» PROBLEM TO SOLVE:
For this exercise, output the line holding "How do I perform: Click the MSN" and all subsequent lines of the entries below, unchanged, up to and including the last.

══ SUPPLIED RECORDS

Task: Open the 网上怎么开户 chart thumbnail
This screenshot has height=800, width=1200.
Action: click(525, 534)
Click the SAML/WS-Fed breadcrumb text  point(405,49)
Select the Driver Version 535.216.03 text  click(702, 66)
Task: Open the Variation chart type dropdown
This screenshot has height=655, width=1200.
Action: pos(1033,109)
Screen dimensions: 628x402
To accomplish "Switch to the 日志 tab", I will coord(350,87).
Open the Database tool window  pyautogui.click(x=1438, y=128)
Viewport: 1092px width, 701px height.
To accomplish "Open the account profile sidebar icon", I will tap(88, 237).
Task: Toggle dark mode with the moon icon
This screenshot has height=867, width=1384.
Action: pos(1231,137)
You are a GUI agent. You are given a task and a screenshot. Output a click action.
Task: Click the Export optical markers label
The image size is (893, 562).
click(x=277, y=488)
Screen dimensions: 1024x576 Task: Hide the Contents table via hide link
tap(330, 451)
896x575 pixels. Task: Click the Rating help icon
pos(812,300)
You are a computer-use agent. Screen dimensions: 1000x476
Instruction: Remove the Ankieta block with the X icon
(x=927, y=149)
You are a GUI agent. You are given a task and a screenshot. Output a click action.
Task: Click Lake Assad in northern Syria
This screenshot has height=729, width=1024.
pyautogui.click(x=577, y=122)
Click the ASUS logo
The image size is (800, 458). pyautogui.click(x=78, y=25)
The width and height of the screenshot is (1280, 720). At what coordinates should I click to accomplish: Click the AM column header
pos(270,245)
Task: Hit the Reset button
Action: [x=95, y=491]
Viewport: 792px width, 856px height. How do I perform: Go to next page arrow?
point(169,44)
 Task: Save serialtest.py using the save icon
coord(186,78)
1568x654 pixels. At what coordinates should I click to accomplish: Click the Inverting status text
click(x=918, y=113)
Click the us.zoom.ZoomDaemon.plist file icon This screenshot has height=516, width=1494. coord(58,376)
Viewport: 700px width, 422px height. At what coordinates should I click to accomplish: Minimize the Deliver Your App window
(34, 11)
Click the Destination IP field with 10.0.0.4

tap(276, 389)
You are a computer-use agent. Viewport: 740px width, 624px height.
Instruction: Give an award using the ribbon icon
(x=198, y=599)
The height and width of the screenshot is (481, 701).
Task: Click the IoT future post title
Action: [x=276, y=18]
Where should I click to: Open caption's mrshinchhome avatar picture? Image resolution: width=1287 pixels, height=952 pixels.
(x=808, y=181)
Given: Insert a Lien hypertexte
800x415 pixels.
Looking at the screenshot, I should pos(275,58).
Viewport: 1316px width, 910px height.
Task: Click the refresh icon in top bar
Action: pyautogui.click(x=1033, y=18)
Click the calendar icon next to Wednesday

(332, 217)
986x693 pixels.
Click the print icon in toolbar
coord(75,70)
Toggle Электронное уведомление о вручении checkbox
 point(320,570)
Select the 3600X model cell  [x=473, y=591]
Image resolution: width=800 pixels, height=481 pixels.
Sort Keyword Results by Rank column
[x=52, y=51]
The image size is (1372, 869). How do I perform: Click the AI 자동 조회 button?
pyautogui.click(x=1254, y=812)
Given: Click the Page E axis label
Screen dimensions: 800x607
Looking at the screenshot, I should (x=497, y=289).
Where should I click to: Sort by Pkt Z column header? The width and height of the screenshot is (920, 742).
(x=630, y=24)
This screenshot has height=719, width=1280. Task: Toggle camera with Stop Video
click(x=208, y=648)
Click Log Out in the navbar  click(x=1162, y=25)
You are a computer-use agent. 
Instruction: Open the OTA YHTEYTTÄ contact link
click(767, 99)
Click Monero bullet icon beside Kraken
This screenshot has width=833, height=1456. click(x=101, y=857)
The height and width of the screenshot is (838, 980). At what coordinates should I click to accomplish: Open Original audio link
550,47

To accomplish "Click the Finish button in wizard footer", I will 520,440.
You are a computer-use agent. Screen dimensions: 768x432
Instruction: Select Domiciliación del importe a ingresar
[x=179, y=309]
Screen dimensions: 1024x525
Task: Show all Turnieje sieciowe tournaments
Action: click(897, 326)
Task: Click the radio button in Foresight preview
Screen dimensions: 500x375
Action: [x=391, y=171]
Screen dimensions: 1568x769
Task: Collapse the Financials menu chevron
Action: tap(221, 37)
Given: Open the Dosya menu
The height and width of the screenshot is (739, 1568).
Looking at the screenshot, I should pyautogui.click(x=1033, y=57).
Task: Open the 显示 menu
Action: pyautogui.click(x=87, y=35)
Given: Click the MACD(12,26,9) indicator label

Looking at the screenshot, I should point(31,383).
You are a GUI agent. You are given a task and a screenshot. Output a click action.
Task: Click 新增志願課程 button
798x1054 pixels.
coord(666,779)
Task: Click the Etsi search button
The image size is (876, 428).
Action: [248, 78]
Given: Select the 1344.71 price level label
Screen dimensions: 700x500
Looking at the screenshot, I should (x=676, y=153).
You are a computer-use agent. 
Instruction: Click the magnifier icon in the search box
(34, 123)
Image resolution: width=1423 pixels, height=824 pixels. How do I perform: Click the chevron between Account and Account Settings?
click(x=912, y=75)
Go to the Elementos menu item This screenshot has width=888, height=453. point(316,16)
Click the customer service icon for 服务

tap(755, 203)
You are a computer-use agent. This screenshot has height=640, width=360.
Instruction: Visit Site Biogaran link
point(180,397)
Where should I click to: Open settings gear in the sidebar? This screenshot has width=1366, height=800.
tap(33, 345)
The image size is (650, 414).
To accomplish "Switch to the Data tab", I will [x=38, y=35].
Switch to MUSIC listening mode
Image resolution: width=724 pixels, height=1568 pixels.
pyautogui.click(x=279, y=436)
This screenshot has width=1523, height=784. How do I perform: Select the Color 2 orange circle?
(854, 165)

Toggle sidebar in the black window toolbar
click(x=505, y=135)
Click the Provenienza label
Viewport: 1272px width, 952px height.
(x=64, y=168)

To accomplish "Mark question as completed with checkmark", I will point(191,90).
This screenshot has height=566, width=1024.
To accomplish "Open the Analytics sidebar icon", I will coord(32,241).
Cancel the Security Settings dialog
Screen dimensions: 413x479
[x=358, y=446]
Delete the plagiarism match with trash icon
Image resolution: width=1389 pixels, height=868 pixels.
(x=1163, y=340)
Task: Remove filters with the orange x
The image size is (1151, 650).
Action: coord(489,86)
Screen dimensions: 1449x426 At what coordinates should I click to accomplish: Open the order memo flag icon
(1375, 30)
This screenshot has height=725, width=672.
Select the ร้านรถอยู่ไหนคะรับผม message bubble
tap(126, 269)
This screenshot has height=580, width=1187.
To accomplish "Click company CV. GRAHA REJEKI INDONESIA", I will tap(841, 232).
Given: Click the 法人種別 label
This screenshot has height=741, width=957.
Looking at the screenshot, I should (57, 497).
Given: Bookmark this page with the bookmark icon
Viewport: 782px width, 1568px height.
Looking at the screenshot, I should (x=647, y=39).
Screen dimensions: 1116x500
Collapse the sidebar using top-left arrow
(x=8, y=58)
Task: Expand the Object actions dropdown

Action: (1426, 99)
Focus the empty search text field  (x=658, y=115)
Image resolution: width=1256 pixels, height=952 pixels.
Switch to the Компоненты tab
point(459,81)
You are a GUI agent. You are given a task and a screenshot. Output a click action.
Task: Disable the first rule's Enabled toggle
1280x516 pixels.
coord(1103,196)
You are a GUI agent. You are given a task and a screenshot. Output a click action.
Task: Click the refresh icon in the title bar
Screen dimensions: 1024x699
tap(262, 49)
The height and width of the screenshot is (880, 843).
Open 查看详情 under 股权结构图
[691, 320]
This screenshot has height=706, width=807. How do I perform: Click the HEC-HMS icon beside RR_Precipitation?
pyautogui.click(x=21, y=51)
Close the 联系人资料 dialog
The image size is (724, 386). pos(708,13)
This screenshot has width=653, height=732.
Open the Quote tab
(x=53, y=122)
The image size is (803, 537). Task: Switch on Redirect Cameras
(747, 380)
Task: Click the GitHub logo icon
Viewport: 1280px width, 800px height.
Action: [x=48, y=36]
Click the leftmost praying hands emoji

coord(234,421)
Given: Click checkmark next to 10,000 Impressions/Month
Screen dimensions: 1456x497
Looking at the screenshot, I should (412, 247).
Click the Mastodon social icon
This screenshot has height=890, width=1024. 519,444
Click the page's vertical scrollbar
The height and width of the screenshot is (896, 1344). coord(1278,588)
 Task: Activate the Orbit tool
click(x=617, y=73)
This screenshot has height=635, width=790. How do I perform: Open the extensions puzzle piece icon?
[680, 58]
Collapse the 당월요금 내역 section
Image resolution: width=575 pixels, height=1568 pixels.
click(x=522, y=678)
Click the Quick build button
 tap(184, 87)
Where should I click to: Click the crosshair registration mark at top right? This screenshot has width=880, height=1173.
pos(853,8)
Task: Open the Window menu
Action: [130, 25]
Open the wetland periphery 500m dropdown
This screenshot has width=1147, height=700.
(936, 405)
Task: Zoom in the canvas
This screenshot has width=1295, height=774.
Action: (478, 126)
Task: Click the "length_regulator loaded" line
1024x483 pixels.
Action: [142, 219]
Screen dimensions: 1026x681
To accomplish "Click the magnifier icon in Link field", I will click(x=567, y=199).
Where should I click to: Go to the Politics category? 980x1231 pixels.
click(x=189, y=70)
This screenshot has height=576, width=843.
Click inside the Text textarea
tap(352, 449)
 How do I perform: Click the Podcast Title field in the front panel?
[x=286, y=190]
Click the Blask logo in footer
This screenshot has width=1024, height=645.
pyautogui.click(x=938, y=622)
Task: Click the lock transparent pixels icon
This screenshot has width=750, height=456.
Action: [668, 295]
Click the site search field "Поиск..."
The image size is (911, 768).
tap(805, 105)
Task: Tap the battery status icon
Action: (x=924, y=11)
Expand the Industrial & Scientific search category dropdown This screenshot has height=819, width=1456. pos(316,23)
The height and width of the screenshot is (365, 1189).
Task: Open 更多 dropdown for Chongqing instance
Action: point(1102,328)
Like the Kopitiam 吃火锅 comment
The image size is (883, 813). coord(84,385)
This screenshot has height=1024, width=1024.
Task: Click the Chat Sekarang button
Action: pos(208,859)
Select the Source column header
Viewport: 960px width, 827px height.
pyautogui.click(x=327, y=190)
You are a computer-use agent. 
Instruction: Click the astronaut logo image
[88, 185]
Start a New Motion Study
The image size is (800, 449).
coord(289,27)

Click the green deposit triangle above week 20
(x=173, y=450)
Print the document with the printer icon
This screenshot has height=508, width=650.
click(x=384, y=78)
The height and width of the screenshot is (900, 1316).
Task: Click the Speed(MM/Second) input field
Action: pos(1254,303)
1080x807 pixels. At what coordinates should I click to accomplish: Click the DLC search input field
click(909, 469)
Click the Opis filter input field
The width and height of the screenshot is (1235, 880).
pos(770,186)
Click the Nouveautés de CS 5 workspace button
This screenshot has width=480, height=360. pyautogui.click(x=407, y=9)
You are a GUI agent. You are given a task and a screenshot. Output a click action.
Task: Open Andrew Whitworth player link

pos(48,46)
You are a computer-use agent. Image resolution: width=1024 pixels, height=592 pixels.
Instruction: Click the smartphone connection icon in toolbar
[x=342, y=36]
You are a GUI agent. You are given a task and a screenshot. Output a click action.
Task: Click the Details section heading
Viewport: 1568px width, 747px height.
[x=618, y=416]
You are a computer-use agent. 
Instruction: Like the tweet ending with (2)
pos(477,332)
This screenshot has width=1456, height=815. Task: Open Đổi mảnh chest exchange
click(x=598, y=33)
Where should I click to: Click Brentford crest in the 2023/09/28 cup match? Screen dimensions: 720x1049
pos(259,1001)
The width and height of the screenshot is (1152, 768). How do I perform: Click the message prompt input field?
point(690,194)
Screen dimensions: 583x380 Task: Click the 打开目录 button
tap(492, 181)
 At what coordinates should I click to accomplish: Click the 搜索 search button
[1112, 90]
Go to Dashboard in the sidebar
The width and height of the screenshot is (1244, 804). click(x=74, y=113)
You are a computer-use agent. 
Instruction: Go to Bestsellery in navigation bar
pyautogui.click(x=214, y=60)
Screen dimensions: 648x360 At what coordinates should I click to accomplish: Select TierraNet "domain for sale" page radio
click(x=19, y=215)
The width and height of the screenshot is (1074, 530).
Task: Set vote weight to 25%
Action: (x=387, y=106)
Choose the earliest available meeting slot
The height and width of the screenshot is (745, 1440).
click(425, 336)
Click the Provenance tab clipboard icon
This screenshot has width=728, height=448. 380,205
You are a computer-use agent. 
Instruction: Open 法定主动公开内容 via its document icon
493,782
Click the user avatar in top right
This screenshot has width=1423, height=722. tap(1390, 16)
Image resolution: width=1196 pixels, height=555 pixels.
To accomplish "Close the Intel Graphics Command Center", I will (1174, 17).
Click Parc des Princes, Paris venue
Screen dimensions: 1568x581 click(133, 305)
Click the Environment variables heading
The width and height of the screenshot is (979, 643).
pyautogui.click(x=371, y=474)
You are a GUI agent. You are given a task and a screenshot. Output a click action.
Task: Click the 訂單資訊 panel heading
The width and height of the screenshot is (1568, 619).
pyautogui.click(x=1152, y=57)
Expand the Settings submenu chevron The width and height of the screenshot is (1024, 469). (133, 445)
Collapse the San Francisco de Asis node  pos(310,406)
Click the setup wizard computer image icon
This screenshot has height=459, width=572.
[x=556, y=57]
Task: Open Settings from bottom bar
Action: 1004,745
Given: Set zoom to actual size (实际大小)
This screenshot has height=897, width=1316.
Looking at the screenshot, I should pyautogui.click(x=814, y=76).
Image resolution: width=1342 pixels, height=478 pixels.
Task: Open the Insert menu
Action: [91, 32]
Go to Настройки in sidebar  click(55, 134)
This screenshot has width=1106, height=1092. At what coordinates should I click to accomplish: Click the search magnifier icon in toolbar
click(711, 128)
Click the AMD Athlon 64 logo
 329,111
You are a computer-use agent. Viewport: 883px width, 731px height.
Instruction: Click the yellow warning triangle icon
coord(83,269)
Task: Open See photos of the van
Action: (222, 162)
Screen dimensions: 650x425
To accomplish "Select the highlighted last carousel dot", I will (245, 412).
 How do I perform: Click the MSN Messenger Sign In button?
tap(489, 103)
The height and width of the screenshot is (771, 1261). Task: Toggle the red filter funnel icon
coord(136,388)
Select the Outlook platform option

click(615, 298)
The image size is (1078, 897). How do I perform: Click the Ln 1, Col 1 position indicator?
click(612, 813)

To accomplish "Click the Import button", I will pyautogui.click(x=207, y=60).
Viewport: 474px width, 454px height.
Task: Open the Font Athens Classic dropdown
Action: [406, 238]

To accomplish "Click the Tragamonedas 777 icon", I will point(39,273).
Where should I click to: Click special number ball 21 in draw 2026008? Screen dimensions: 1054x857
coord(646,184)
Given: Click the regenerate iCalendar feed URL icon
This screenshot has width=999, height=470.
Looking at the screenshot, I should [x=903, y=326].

════

» RESPONSE TO THE TASK:
 How do I perform: Click the MSN Messenger Sign In button?
tap(489, 103)
The height and width of the screenshot is (771, 1261). Task: Toggle the red filter funnel icon
coord(136,388)
Select the Outlook platform option

click(615, 298)
The image size is (1078, 897). How do I perform: Click the Ln 1, Col 1 position indicator?
click(612, 813)

To accomplish "Click the Import button", I will pyautogui.click(x=207, y=60).
Viewport: 474px width, 454px height.
Task: Open the Font Athens Classic dropdown
Action: [406, 238]

To accomplish "Click the Tragamonedas 777 icon", I will point(39,273).
Where should I click to: Click special number ball 21 in draw 2026008? Screen dimensions: 1054x857
coord(646,184)
Given: Click the regenerate iCalendar feed URL icon
This screenshot has width=999, height=470.
Looking at the screenshot, I should [x=903, y=326].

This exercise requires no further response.